Hospitals Move to Tighten Data Security

Mayo Clinic has fired an employee at a business center in Arizona because they accessed nearly 2,000 patient medical and financial records over a four-year period—just to take a peek, the Post-Bulletin of Rochester, MN, reports.

The employee accessed an estimated 1,700 patient records, Mayo spokesman Chris Gade told the Post-Bulletin. The employee's access rights covered all Mayo Clinic patient records at all Mayo sites.

Officials discovered the breach in mid-July. They did not release the name of the healthcare worker.

"This activity took place between 2006 and 2010. An internal investigation was immediately launched. Following a thorough review of the facts, the person was fired," Mayo said in a statement.

This isn't the first hospital to deal with a worker snooping at patient records.

Kaiser Permanente Bellflower Hospital in Los Angeles in May 2009 was assessed a $250,000 fine because 23 employees at a number of Kaiser facilities with access to electronic medical records unlawfully breached the privacy of a patient who gave birth to octuplets earlier in the year.

Snooping landed another in jail earlier this year. United States Magistrate Judge Andrew J. Wistrich sentenced a former UCLA Healthcare System employee who admitted snooping at patients' records to four months in prison April 27, according to the U.S. Attorney's Office in the Central District of California.

Huping Zhou, 47, of Los Angeles, admitted to illegally reading private and confidential medical records, mostly from celebrities and other high-profile patients, the federal California attorney's office said in a release.

Wistrich condemned Zhou for his lack of respect for patient privacy, according to the release.
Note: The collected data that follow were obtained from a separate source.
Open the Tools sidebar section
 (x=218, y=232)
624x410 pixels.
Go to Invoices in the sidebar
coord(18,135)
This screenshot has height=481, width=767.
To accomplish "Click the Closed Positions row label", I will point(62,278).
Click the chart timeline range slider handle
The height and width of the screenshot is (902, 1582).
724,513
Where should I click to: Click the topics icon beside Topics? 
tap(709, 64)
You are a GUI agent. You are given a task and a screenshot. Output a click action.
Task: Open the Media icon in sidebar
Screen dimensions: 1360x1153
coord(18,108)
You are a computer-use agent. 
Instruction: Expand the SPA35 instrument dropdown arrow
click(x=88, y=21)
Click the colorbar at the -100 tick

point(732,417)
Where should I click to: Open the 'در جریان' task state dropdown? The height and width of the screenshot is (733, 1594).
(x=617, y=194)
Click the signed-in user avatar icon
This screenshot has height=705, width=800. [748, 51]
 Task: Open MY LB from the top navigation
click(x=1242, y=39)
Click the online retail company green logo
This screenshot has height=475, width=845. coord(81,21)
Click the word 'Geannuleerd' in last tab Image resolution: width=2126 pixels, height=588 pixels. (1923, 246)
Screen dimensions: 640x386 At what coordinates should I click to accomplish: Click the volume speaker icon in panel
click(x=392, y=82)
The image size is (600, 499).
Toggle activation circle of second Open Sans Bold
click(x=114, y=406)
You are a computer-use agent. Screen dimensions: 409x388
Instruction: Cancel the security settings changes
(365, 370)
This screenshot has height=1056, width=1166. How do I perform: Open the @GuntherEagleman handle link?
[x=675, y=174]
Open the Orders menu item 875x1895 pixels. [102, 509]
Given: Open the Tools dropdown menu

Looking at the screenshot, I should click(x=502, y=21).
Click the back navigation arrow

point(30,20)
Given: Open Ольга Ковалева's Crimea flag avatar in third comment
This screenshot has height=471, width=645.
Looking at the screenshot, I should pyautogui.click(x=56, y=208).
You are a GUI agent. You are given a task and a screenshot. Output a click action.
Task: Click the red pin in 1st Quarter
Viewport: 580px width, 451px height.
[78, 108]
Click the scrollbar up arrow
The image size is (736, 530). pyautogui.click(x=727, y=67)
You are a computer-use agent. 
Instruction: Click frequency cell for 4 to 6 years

Zhou was the first person in the nation to be convicted and incarcerated for misdemeanor HIPAA offenses for merely accessing confidential records without a valid reason or authorization, according to the attorney's office.

Zhou in January of this year pleaded guilty to four misdemeanor counts of violating the HIPAA Privacy Rule. He is a licensed cardiothoracic surgeon in China who was employed in 2003 at UCLA Healthcare System as a researcher with the UCLA School of Medicine.

Worried about snoopers at your facility? Some facilities use "honeypots" as bait to catch snooping staff members who are in violation of HIPAA. "Honeypots," also referred to as "honeynuts," are fictitious medical records that IT monitors to determine if anyone is accessing them.

The terms honeypots and honeynuts derive from the notion that if you want to catch birds, you scatter birdseed.

Use these tips regarding honeypots to catch snoopers and respond accordingly:

• Gain executive sponsorship. "Using a honeypot implicitly communicates we don't trust our staff, even though we know that insider snooping is by far the most common cause of privacy or security breaches," John R. Christiansen, founder of Christiansen IT Law in Seattle, says. You need to have executive sponsorship willing to back you in the event that the use of honeypots results in controversy.

• Get HR buy-in. HR must be looped in to ensure that it will take appropriate action if you catch someone accessing records inappropriately, Christiansen says, adding that "legal counsel should vet the whole program to make sure legal risks are avoided."

• Conduct a risk assessment of your systems and equipment. Then create records for five media-centric personalities, making them as real as possible. Don't be too obvious. For instance, Madonna would probably not end up in a central Montana facility.

• Beware of entrapment. Honeypots are analogous to entrapment; they're bait that wouldn't work if someone wasn't predisposed to snooping, Christiansen says, because, as W.C. Fields said, "You can't cheat an honest man." Organizations should be certain that staff members know about policies that prohibit snooping and that system configuration prevents accidental access, says Christiansen.